– Estaba en el médico -murmuró Zeliha, quitando con cuidado la pálida piel verde del pimiento.
– ¡Médicos! -exclamó Feride con una mueca, alzando el tenedor como si fuera un puntero con el que señalaba una cordillera lejana en un mapa y el auditorio no fuera su propia familia, sino los estudiantes de una clase de geografía. Feride tenía un problema a la hora de mirar a los ojos. Se encontraba más cómoda hablando con los objetos, y por lo tanto dirigió sus palabras al plato de Zeliha-: ¿No has visto el periódico esta mañana? Operan de apendicitis a una niña de nueve años y se olvidan dentro unas tijeras. ¿Sabes cuántos médicos de este país deberían ir a la cárcel por negligencia?

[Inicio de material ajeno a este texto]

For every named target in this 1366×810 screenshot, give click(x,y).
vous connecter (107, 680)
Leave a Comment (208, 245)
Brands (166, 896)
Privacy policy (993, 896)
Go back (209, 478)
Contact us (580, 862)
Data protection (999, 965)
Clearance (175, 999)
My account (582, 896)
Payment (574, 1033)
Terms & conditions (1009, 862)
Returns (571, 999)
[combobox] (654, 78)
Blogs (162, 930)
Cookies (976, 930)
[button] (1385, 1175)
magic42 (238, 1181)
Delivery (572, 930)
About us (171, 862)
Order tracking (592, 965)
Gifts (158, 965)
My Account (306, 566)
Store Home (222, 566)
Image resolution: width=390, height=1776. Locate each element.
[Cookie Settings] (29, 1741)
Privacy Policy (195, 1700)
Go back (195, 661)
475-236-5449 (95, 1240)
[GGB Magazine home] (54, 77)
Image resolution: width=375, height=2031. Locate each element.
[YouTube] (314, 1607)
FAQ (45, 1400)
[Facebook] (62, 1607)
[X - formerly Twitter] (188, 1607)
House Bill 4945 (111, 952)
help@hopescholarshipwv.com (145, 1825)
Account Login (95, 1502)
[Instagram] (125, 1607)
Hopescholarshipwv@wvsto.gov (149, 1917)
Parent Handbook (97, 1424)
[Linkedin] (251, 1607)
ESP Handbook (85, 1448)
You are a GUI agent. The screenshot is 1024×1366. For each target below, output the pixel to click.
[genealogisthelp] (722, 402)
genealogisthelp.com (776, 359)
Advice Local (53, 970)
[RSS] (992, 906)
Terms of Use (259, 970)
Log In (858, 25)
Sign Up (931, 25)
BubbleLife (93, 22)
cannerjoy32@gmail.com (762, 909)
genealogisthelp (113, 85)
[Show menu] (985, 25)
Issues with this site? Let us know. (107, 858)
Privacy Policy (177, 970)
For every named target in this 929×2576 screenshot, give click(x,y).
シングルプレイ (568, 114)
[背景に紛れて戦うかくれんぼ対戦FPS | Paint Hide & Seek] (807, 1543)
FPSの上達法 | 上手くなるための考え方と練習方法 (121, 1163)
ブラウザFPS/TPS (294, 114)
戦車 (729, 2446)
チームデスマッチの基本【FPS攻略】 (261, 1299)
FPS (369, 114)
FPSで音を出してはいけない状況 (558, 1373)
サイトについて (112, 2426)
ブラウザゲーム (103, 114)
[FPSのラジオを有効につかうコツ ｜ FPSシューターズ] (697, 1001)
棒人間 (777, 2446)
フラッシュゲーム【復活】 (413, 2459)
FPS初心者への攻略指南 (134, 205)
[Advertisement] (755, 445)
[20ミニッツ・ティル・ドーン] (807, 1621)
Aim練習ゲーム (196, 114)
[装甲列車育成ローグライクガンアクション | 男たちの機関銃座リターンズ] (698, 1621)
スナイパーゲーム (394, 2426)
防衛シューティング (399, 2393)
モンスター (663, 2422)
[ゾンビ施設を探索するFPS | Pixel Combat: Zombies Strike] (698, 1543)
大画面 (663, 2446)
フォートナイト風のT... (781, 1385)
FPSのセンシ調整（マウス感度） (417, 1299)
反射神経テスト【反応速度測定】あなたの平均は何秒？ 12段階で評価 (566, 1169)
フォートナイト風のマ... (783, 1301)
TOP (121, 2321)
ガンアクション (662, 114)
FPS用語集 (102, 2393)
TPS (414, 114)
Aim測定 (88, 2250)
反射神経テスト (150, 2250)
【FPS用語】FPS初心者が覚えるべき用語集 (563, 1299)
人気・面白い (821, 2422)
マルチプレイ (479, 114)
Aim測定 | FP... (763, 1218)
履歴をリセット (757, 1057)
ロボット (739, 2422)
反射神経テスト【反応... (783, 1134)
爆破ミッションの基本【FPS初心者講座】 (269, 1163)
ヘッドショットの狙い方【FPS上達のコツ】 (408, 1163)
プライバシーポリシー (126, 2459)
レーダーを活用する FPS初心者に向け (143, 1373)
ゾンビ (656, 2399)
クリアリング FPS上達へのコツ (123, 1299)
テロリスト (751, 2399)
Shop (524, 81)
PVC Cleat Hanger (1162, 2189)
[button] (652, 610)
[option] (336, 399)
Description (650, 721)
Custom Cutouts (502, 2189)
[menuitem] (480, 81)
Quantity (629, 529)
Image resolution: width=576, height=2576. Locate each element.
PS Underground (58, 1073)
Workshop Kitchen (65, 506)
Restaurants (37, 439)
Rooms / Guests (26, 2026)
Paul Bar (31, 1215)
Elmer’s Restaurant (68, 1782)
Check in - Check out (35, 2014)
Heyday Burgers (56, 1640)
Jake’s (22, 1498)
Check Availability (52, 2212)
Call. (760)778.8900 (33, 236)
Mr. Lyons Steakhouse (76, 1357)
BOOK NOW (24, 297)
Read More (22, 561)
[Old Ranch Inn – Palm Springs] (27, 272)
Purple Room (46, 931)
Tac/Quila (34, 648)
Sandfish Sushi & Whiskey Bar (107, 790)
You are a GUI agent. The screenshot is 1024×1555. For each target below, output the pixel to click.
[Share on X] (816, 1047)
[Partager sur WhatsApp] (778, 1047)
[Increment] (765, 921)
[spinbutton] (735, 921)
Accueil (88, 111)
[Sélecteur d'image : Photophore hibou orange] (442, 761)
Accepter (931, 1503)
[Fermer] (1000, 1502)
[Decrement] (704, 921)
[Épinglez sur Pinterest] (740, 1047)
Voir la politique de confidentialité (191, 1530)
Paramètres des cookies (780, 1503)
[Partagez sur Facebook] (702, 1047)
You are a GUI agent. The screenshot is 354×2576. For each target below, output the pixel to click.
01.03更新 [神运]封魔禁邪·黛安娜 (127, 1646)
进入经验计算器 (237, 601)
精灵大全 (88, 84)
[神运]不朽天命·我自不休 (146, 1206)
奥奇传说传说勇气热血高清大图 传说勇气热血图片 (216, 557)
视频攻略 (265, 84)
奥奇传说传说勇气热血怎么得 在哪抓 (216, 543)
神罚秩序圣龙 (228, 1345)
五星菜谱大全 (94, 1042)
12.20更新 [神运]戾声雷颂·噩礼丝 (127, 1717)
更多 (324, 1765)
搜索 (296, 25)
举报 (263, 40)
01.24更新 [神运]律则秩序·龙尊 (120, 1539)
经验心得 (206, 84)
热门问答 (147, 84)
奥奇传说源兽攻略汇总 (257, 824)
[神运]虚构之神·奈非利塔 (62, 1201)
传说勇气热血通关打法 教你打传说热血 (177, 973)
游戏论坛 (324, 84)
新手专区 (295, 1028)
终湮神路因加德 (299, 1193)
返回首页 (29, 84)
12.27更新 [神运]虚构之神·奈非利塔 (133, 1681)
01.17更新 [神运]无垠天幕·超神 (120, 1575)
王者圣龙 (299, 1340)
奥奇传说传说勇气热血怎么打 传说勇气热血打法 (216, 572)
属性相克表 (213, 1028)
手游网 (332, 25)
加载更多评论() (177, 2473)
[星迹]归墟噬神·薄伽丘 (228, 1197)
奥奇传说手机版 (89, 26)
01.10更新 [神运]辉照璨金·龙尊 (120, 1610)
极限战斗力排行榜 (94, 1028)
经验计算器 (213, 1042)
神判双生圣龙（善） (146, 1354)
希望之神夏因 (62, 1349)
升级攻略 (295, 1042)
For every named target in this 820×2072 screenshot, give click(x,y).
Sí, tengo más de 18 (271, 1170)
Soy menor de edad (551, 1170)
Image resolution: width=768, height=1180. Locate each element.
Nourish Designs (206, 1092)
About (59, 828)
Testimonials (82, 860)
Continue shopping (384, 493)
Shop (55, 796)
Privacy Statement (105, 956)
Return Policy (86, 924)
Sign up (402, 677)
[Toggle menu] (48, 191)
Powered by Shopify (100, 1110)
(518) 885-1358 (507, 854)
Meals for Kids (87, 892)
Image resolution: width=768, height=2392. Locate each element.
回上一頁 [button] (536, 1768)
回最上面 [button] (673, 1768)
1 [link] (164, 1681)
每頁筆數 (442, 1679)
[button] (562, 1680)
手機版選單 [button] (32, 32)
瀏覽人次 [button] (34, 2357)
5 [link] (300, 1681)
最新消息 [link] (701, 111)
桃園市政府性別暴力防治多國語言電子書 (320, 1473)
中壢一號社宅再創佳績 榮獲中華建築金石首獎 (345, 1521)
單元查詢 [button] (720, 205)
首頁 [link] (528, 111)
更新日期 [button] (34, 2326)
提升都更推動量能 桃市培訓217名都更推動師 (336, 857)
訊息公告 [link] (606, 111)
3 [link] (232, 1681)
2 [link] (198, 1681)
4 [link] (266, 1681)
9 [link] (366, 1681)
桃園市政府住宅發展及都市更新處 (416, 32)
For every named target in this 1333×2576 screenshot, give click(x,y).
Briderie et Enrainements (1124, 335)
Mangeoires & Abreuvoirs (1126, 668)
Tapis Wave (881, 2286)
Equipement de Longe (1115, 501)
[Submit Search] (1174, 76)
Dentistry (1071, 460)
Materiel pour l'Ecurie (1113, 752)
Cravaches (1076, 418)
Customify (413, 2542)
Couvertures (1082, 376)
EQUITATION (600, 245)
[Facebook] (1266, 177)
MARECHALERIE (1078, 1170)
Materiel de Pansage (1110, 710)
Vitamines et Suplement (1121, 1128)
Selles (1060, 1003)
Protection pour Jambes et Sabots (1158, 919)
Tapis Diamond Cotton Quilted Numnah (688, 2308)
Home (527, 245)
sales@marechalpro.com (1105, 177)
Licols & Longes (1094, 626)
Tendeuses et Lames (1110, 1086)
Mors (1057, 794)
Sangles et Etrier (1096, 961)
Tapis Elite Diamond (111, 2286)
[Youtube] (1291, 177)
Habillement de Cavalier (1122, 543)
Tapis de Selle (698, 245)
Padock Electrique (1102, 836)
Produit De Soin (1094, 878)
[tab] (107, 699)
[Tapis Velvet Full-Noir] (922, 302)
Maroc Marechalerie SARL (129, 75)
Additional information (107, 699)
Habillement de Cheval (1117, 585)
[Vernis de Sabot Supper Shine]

Entre las mujeres Kazancı, Feride era la que más de cerca conocía los procedimientos médicos. En los últimos seis años le habían diagnosticado ocho enfermedades, a cuál más rara. Era imposible saber si los médicos no acababan de dar con el diagnóstico adecuado o si la misma Feride se esforzaba afanosamente por adquirir nuevas dolencias. Al cabo de un tiempo ya no importaba que se tratara de una cosa u otra. La cordura era la tierra prometida, el Shangri-La del que la habían deportado de adolescente y al que estaba decidida a volver algún día. Por el camino descansaba en diversas escalas de errático nombre y espantoso tratamiento.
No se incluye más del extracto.